To combat that pressure, firms have placed a new value on sheer scale, and some have focused on diversifying their offerings. For instance, New York-based BlackRock, the largest asset manager by assets under management, has in recent years aggressively built out its alternative investments business with new hires and tech-based acquisitions.  

Allocating more money towards tech won’t be a cure-all for asset managers woes, the report showed. What’s most critical right now is training staff to use new technology a firm might look to bring in, according to those surveyed. 

embaracing_tech



FactSet


Of those FactSet polled, 58% said there is a significant skills talent gap, further highlighting why the war of tech talent has become so contentious among financial firms and tech giants.

A firm’s attitude towards technology also plays a part, with 60% acknowledging that IT needs to be a top priority.

“Traditionally, IT has been viewed as the back office,” Fernandez said. “There needs to be a recognition in the industry that technology is the future and that top digital talent is essential to future success.”

Personalization is key for asset managers

That’s not to say asset managers haven’t implemented any new, innovative tech. While the industry isn’t known as being on the cutting edge when it comes to tech, typically lagging behind banks and hedge funds, asset managers have still managed to adopt some new tech. 

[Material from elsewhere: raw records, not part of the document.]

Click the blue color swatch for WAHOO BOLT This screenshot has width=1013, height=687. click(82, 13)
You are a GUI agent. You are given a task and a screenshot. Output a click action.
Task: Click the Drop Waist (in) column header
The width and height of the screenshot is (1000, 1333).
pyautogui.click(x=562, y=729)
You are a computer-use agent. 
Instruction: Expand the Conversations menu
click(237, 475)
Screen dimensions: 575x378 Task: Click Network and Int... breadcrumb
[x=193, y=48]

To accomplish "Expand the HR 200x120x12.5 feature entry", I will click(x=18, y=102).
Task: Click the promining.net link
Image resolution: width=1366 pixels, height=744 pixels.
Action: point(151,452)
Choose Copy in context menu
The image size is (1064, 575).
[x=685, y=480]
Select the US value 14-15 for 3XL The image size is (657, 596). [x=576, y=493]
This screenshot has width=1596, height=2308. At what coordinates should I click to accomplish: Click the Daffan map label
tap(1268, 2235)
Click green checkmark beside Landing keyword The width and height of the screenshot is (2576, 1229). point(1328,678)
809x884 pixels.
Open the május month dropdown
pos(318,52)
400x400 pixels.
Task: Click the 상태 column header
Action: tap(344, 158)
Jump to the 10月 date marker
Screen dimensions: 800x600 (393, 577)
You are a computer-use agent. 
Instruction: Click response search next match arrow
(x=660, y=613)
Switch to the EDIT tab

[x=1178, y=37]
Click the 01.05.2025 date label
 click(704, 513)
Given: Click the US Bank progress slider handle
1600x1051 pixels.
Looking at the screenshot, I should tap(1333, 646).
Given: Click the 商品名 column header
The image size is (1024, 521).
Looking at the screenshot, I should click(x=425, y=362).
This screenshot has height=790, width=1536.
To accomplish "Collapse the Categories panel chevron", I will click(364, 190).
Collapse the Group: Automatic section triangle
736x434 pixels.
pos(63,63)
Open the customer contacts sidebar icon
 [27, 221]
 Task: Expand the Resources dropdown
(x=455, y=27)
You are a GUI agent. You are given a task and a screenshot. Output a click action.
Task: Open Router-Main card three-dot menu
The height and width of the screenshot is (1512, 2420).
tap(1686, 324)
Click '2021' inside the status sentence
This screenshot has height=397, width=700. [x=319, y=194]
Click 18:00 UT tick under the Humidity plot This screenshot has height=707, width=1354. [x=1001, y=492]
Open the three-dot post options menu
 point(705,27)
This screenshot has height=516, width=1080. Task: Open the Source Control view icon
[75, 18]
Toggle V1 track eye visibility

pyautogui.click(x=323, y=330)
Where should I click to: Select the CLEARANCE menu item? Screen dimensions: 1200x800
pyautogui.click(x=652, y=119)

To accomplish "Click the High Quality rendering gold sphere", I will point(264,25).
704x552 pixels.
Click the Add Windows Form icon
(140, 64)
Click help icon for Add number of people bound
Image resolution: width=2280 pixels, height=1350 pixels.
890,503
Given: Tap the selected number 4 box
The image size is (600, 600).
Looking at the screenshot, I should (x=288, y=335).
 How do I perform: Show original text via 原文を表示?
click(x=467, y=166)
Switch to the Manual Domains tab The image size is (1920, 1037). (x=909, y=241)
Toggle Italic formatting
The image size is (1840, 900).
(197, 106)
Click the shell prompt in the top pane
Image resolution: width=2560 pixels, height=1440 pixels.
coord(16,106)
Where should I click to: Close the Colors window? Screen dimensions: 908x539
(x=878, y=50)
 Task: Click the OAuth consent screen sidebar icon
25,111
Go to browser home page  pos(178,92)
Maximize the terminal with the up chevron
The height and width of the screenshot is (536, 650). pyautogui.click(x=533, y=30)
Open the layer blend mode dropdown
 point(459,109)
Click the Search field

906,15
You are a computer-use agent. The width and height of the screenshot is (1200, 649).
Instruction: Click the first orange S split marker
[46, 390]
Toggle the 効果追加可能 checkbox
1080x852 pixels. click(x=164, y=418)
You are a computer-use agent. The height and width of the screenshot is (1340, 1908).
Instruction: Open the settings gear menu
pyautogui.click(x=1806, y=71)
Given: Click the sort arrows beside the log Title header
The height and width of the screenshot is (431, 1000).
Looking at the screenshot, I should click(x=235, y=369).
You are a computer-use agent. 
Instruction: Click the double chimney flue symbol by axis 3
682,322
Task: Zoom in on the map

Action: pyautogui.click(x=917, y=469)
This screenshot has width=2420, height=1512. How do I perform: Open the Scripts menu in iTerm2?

See more: Pain points around onboarding new clients and remote transactions are causing wealth firms to lose clients and talent. Here’s how they can improve.

tech_usage



FactSet


Specifically, using tech to personalize the customer experience is a top priority.

Nearly half (48%) of those surveyed are working on some type of project toward those efforts. Open-source technology also rated high (38%), as far as areas of tech that asset managers currently have in production. 

Meanwhile, the implementation of high-profile tech like artificial intelligence, machine learning and nature-language processing lags behind. Only 26% of those surveyed have projects focused on those techniques actually in production.